**Written exercise 1:** Name every grammatical feature that the text on interactive storytelling says creole grammars lack.
**Written exercise 2:** In the interactive storytelling text, transcribe word for word the stretch from "A small set" through "a clean grammar.".
**Written exercise 3:** Carry on the text about interactive storytelling and sublanguages beyond its final sentence.

**Text:**
[Start]

Chris Crawford on Interactive Storytelling (35 page)

A small set of these extensions to your sublanguage could increase its vocabulary without taxing players.

Language equals vocabulary plus grammar. That’s a bit of a simplification, but for the purposes of sublanguage construction, it’s adequate. A grammar specifies the rules for putting words together into a sentence. Natural-language grammars are horridly complicated: The conjugations, declensions, voices, moods, and gender overwhelm the beginner, and then there are all the exceptions! English has, for example, sink-sank-sunk and drink-drank-drunk but wink-winked-winked. Clearly, you want to design a sublanguage with a clean grammar.

But what’s the best grammar to use? A cleaned-up version of English grammar? Spanish has a particularly clean grammar; perhaps it would be a better starting place. Fortunately, a clean, simple grammar already exists, and it appears to be wired into our brains. Throughout history, a number of revealing linguistic experiments have been carried out as the unintended consequence of immigration. If a large body of immigrants occupies a new territory, not as conquerers but as laborers, the first generation of their children finds itself handicapped by the incompatibility of the language spoken at home and the language of their playmates. In this social context, where neither language can assert itself as dominant, the children invent a new language called a
creole
. This new language borrows vocabulary from both parent languages, but its grammar is always the same,
no matter where or when it’s created. The core structure of creole grammars is simple: There are no conjugations, declensions, voices, moods, or genders. All these functions are handled with
auxiliary words
. For example, a hypothetical creole based on English might include statements such as:

Auxiliary words are simply tacked onto the existing words to modify their meaning. As Mr. Spock would say, “crude, but effective.”

[End]

**Stored records:**
[Start]

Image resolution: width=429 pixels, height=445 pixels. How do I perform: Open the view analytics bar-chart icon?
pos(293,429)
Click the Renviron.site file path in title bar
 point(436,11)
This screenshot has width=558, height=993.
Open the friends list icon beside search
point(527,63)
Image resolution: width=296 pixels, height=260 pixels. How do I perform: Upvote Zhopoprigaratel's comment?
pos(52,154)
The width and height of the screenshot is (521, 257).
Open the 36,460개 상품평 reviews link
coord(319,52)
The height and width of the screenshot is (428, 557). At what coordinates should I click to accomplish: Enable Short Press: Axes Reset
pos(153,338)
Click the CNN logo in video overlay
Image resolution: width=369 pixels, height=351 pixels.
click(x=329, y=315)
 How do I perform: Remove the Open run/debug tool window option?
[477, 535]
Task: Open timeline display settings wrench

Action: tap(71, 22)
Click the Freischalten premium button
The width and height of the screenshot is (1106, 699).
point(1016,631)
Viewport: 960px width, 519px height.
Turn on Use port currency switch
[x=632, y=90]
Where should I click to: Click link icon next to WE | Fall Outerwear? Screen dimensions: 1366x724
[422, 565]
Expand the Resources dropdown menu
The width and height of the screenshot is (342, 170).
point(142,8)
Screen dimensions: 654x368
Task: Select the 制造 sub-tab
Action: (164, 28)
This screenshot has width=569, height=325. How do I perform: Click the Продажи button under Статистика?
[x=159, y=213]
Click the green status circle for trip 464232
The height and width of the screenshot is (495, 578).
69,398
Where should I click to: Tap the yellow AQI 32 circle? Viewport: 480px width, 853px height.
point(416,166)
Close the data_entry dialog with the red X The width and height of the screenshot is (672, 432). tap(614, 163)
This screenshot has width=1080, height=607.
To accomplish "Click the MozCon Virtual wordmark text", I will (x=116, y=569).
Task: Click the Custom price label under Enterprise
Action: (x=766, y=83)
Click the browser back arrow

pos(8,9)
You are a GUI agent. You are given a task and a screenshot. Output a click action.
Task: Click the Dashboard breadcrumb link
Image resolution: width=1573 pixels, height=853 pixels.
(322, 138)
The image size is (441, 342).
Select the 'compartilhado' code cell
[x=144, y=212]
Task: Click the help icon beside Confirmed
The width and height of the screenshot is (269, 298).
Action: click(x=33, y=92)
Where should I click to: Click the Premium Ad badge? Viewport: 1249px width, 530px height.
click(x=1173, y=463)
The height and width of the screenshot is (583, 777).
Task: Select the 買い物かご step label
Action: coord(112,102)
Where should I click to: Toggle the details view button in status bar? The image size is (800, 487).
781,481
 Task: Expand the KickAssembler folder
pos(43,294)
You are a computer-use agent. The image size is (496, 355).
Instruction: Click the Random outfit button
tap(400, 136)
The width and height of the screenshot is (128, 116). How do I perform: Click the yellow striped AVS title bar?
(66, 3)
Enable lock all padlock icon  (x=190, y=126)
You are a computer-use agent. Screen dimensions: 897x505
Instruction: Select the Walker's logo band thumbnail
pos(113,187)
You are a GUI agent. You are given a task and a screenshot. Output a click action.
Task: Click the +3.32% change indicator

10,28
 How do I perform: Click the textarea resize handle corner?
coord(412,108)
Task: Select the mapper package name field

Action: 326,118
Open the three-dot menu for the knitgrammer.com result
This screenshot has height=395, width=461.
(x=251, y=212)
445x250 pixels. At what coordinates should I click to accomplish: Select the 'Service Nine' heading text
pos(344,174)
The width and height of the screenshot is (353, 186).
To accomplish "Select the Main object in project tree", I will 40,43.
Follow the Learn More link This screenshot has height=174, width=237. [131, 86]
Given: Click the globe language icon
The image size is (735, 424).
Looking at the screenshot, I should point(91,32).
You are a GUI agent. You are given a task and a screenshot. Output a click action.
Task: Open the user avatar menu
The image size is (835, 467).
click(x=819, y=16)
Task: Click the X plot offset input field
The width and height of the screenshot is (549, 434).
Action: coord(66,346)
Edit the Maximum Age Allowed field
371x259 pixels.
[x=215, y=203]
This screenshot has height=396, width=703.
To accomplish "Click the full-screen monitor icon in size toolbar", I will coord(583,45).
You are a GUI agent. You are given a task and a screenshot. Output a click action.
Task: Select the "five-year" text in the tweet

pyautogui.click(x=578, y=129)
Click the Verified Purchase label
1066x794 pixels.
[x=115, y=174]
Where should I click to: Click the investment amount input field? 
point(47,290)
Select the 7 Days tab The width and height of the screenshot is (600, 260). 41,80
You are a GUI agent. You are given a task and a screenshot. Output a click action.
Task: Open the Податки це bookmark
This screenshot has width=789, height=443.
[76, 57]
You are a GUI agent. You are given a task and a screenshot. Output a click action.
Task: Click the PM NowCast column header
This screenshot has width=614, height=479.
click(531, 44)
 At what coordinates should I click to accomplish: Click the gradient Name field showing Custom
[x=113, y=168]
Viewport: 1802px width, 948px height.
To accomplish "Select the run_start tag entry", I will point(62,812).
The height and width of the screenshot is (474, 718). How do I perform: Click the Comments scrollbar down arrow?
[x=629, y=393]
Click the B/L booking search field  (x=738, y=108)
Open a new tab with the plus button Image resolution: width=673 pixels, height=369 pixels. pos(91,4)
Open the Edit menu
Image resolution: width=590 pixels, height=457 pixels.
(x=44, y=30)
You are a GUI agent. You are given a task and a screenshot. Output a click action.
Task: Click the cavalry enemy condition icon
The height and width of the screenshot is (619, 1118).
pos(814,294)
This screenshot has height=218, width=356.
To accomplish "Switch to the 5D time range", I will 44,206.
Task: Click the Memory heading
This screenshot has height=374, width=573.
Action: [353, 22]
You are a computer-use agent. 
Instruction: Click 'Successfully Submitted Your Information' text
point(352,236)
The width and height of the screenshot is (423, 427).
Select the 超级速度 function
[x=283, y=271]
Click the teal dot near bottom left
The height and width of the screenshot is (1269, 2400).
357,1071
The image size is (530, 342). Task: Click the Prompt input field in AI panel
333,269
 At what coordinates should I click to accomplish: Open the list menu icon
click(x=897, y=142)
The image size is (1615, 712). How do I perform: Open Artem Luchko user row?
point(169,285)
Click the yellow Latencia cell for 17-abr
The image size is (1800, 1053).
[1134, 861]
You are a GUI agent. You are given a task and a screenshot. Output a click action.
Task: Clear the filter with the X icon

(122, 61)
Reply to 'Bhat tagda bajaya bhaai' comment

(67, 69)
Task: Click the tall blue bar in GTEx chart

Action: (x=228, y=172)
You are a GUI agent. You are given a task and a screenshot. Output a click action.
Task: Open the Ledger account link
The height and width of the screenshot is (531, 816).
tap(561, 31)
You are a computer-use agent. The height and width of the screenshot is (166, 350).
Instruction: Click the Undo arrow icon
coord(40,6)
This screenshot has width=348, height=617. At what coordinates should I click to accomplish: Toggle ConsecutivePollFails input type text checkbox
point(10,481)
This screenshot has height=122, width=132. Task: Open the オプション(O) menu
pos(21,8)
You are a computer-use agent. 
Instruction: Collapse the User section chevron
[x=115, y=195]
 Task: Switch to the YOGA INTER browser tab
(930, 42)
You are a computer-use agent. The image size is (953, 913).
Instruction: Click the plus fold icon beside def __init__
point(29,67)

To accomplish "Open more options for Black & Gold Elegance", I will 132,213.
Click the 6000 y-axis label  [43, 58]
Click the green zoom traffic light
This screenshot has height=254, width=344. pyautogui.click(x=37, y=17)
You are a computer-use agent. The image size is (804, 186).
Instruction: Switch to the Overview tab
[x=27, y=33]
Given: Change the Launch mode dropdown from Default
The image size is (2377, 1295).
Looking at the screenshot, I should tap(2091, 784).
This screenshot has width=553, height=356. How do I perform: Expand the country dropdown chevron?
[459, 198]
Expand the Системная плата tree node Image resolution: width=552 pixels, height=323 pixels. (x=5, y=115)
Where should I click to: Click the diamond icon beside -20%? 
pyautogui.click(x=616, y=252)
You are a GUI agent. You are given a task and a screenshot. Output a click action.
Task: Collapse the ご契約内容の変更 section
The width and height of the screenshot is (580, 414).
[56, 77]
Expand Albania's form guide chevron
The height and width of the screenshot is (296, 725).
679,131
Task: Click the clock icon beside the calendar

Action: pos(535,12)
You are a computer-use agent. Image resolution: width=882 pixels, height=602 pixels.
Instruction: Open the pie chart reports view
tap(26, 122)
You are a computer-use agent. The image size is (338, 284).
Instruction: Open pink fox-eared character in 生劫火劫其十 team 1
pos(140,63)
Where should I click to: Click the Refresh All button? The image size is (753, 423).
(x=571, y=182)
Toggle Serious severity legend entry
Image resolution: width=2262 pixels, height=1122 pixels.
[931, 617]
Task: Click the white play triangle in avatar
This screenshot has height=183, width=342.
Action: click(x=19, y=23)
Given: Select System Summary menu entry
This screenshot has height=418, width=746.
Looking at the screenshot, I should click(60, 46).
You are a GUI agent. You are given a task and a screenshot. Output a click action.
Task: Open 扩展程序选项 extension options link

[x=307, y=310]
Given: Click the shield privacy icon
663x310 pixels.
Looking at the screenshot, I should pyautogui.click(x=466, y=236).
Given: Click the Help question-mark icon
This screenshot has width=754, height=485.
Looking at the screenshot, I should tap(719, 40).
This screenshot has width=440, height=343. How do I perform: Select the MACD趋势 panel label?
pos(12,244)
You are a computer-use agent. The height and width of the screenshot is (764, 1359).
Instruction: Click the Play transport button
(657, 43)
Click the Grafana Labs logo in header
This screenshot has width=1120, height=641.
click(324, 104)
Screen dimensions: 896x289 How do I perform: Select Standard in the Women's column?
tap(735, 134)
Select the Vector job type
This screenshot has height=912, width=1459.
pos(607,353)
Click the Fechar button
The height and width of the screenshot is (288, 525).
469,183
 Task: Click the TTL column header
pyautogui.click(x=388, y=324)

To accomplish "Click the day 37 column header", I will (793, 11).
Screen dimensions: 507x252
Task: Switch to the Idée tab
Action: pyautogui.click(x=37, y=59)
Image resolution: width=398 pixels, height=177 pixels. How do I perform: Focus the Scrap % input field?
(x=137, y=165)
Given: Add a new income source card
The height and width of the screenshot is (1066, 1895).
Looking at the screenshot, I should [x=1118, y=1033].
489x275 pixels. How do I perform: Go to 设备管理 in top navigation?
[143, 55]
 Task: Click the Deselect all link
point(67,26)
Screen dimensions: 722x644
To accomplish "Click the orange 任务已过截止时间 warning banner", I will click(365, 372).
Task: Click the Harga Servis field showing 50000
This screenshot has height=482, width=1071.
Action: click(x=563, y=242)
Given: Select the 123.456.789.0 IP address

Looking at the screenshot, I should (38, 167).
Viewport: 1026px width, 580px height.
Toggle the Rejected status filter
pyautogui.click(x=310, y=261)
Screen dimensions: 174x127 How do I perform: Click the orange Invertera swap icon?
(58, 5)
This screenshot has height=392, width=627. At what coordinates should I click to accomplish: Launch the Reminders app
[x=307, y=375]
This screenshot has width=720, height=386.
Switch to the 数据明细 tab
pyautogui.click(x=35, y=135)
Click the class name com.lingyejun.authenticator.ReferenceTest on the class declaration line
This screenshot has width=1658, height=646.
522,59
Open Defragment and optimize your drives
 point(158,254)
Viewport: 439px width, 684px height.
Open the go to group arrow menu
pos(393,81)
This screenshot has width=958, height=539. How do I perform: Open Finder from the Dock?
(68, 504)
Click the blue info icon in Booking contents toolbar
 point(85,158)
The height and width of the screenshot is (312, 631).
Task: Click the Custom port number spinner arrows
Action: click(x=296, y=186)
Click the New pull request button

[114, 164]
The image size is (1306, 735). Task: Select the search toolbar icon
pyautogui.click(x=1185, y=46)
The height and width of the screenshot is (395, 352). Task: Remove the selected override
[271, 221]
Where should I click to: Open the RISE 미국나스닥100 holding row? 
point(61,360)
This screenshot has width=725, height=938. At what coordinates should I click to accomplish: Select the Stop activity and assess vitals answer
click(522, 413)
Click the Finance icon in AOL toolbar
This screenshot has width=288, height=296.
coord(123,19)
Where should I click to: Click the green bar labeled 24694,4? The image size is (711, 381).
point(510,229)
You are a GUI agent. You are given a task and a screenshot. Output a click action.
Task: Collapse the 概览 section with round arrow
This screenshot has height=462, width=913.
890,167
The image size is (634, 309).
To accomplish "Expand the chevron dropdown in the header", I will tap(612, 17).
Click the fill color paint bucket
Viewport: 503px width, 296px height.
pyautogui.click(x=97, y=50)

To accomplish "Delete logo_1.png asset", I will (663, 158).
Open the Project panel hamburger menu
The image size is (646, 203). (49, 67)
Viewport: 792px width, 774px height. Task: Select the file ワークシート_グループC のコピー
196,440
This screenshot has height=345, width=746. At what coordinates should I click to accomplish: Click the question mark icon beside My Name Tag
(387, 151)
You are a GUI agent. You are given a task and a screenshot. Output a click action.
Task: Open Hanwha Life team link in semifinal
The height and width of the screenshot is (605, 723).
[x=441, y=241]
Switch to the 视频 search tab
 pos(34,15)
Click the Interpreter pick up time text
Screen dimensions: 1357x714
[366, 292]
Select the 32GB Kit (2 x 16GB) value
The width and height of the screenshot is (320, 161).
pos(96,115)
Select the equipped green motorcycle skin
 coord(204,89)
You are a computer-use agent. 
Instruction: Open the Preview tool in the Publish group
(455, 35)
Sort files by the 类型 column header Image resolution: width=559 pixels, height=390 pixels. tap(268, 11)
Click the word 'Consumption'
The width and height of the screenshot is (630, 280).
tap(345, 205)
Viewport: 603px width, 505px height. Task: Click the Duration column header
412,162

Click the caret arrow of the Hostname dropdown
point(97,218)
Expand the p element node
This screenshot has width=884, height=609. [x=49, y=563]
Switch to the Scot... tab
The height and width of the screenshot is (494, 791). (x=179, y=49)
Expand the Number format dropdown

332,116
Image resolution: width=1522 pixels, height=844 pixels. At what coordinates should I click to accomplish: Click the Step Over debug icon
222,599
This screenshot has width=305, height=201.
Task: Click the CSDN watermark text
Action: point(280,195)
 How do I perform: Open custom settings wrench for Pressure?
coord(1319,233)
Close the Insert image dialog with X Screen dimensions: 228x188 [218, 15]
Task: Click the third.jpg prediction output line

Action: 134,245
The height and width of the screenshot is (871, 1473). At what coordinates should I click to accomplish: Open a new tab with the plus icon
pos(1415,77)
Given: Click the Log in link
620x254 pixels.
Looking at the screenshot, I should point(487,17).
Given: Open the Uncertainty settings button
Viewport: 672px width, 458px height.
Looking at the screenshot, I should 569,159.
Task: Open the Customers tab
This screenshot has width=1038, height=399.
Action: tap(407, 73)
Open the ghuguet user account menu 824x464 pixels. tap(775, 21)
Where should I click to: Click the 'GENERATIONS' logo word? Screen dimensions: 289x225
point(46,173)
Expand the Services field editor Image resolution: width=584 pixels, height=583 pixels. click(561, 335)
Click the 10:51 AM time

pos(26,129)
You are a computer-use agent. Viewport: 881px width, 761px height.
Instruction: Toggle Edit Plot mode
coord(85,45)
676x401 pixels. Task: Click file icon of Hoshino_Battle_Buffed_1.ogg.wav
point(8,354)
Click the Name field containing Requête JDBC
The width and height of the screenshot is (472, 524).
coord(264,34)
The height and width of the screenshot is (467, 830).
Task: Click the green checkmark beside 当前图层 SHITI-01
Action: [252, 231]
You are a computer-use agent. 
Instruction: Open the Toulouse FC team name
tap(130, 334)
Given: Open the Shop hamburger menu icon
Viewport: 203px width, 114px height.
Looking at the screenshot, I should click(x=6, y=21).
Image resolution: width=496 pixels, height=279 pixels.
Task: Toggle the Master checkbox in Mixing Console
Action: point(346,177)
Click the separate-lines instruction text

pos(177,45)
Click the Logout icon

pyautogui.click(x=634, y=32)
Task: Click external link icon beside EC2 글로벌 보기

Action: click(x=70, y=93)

[End]

**Exercise answer 1:**
- Conjugations
- Declensions
- Voices
- Moods
- Genders

**Exercise answer 2:**
A small set of these extensions to your sublanguage could increase its vocabulary without taxing players.

Language equals vocabulary plus grammar. That’s a bit of a simplification, but for the purposes of sublanguage construction, it’s adequate. A grammar specifies the rules for putting words together into a sentence. Natural-language grammars are horridly complicated: The conjugations, declensions, voices, moods, and gender overwhelm the beginner, and then there are all the exceptions! English has, for example, sink-sank-sunk and drink-drank-drunk but wink-winked-winked. Clearly, you want to design a sublanguage with a clean grammar.

**Exercise answer 3:**
A completely different approach relies on creating a square matrix with vocabulary words along the top and the left side. Each cell in the matrix represents one pairing of a column-word with a row-word; if that cell is marked True, the column-word is permitted to follow the row-word; otherwise, it is not. In
Figure 10.1
, for example, the row-word “Go to” can be followed only by the column-word “the house.” This approach to grammar is even cruder than a creole grammar, but it’s simpler to understand and implement.

A word connection matrix’s worst problem is its inadequacy to address contextual factors that might change the word sequence. You can partially address this problem by including special-case rules for these contextual factors. A clean sublanguage might have only a few such special-case rules, but as the language grows, the number of special-case rules explodes.

Interactive storytelling demands a sublanguage that both computers and humans can use. The program must be able to read any valid expression in the language and understand what it means. But what does “understand” mean in this context? Surely a computer can’t understand language in the way that people do. What it can do in response to a sentence is change a storyworld’s components. Each sentence must somehow generate changes in the values of variables in the storyworld; presumably these changes will then trigger responses from other Actors.

FIGURE 10.1:
A word connection matrix.

Thus, “meaning” in the narrow sense I’m using here is nothing more than the changes engendered in the storyworld triggered by a verb. The verb “make” means a new prop will be entered into the database of props; its properties can be partly derived from other components of the sentence containing the verb. For example, “Joe makes a box” means that a new box is placed into the Prop database owned by Joe, and that the components used to make the box are removed from the Prop database.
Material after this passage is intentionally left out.